レビュー本が1000冊を突破しました。
引き続きジャンルを問わず読んだ本をマイペースで紹介してゆきます。

天を衝く(2)

天を衝く(2) (講談社文庫)

引き続き、九戸政実を主人公した「天を衝く」2巻のレビューです。

南部氏を大きく飛躍させた"南部晴政(なんぶはるまさ)"ですが、彼の死後に家督相続を巡って大きな混乱が訪れます。

元々、養子でありながらも後継を約束されていた"信直"がいましたが、老年になってから実子である"晴継"が誕生して以降、次第に"信直"は疎んじられるようになりました。

たとえ戦国時代であろうと自分の子供が世の中で一番愛しいものですが、それが裏目となることも少なくありません。

晴政の葬式において元服前であった晴継が刺客により暗殺されてしまう悲劇が起こります。


政実は信直が刺客を放った張本人であるとし、その家督相続に真正面から反対します。

そして対抗馬として実弟で晴政の婿養子となった"実親"を後継者として推し、南部家は真っ二つに割れて対立することになります。

一方で政実は、お家騒動の最中にも関わらず自らの手勢で他国の領土を侵略し力を蓄えてゆきます。

北の鬼」と恐れられた政実は、精強な騎馬団と綿密な策略により、向かうところ敵なしの快進撃を続けます。


南部家内部の争いへの武力行使を避け、あくまでも知力と用いた解決を試みますが、信直の側近には最大のライバルとなる"北信愛(きたのぶちか)"という智将が控えており、苦戦を強いられることになります。

九戸政実と北信愛の争いは本作品の大きなテーマであり、手に汗握る水面下の攻防が繰り広げられることになります。
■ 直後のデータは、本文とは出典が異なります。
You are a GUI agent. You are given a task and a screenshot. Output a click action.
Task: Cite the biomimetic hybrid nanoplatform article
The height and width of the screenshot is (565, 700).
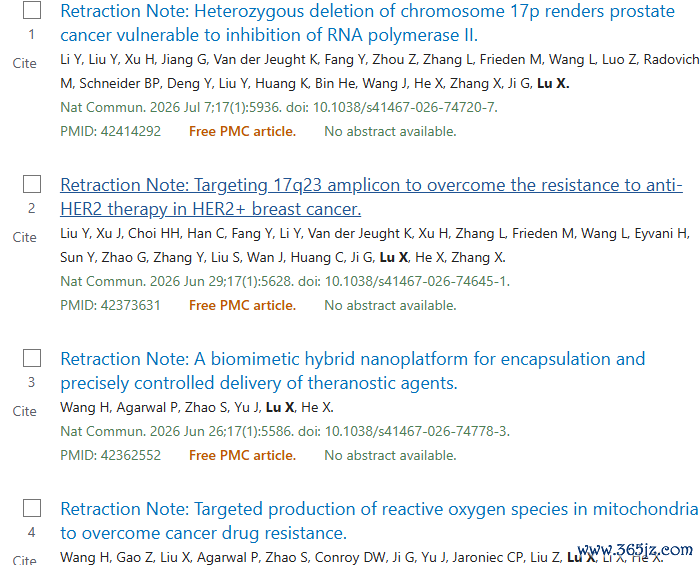[25, 411]

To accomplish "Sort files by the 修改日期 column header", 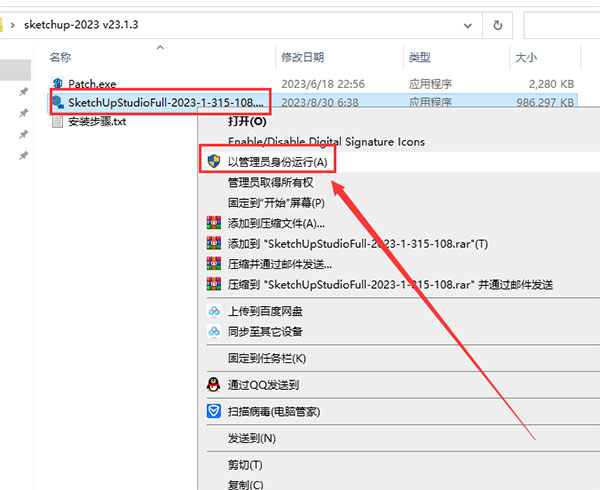I will [x=304, y=58].
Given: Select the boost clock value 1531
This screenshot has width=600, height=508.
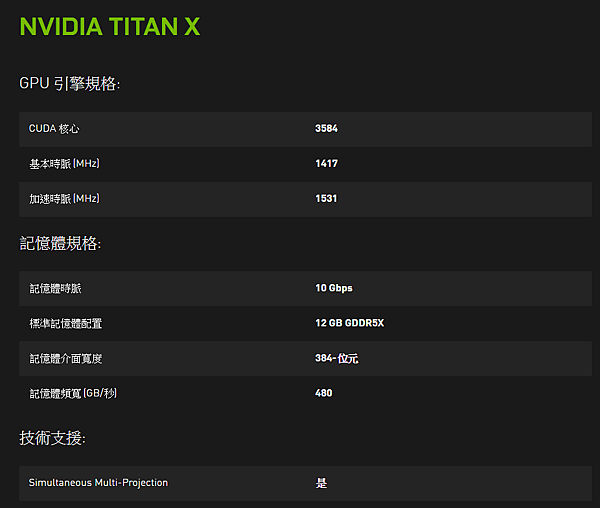Looking at the screenshot, I should [326, 198].
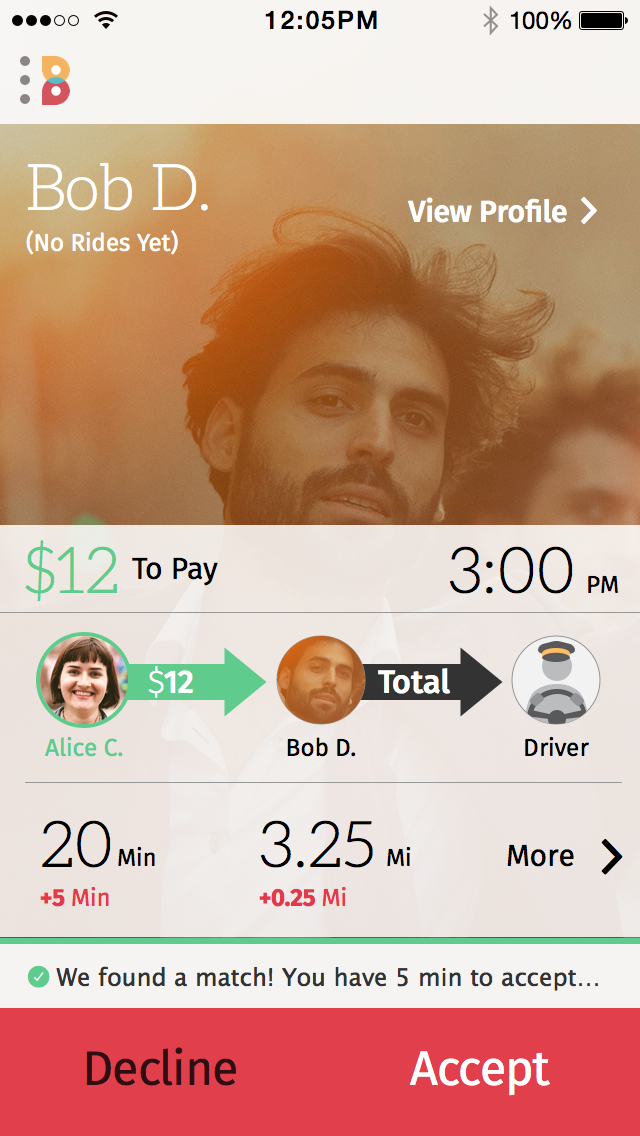Tap the orange and red B logo
Viewport: 640px width, 1136px height.
click(56, 80)
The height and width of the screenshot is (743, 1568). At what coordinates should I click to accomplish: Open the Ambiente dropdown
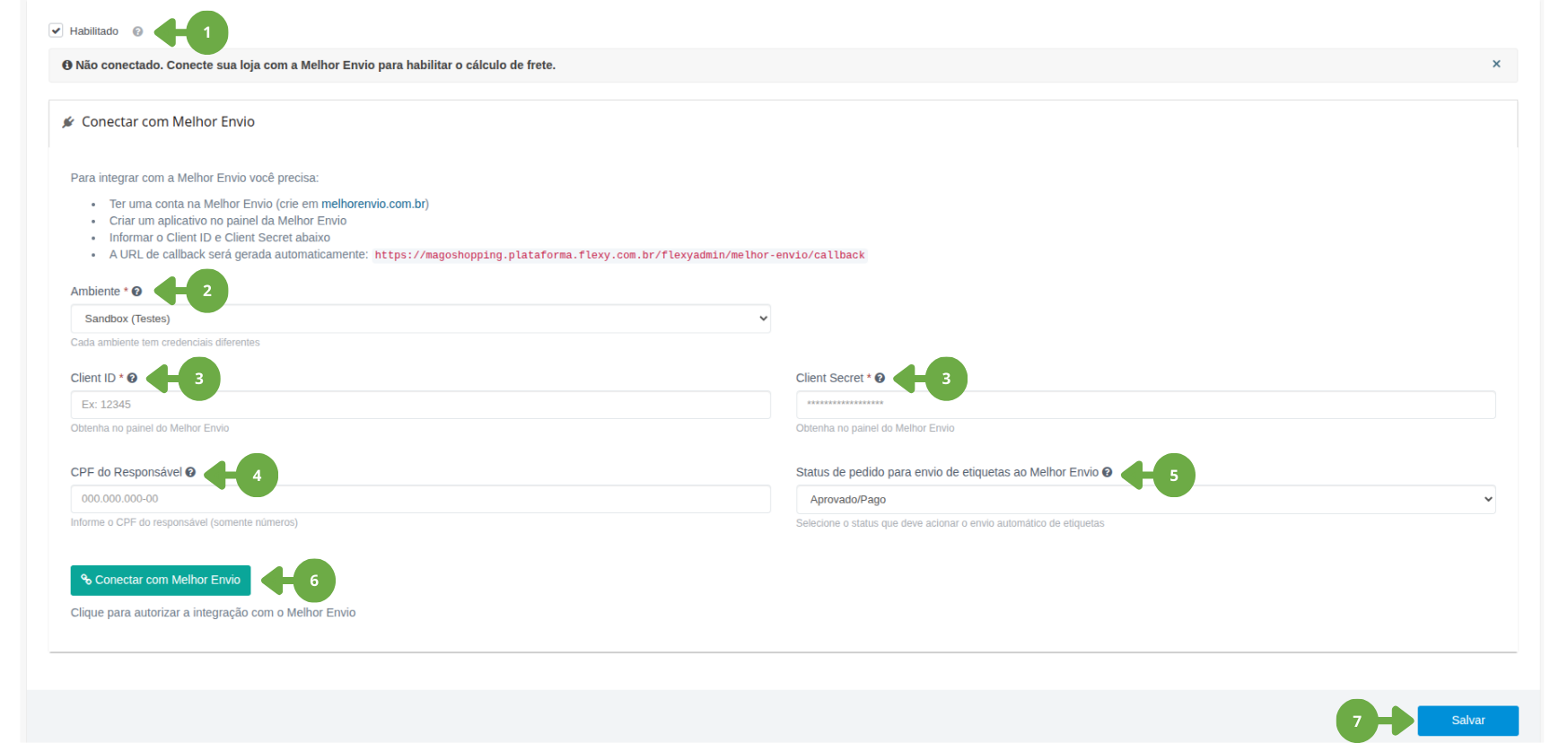point(420,319)

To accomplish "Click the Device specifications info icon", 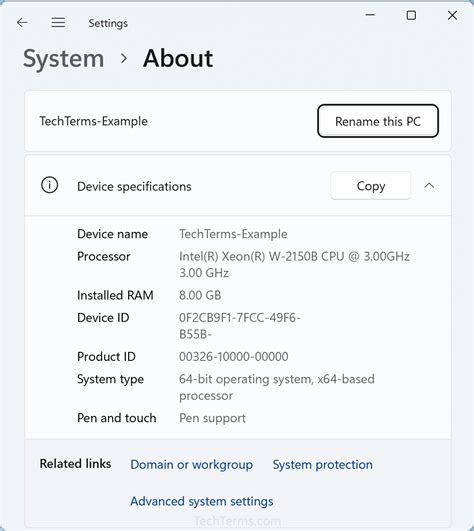I will (49, 185).
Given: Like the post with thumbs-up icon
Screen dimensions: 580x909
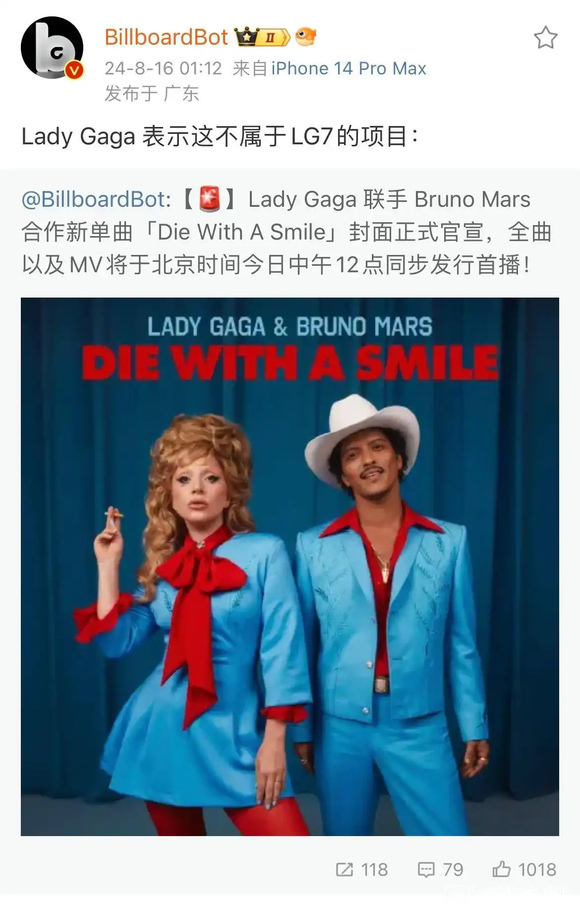Looking at the screenshot, I should click(501, 869).
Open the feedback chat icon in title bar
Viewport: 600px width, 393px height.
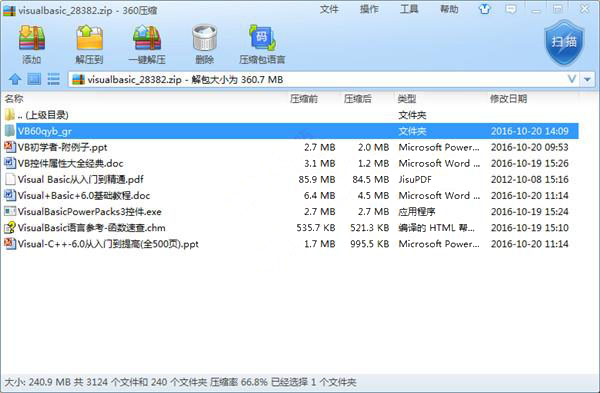pyautogui.click(x=510, y=9)
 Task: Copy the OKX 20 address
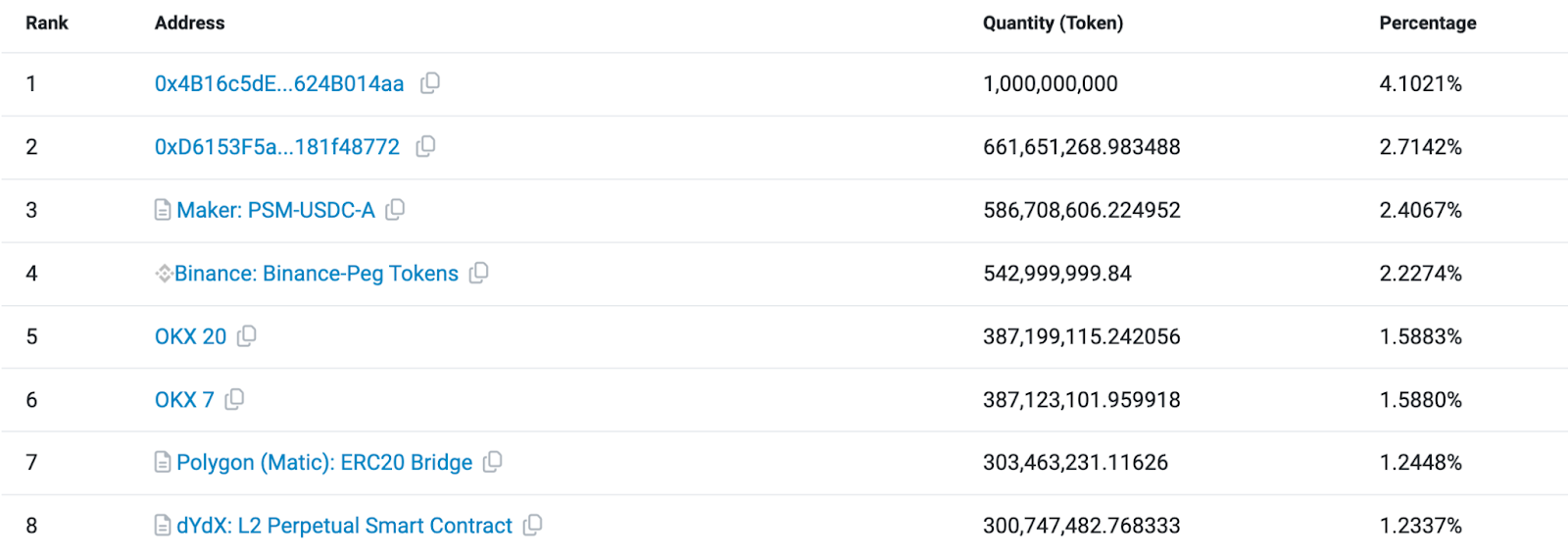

北信愛は強者(信長・秀吉)に従うことで南部家の安泰を図りますが、政実は強者を信用せず、あくまで自分たちの力で南部家を飛躍させようとします。


どちらの主張も南部家を存続させるという目的は一致しているだけに、この方針の違いによる溝は深く、2人は宿命の敵として対決することになるのです。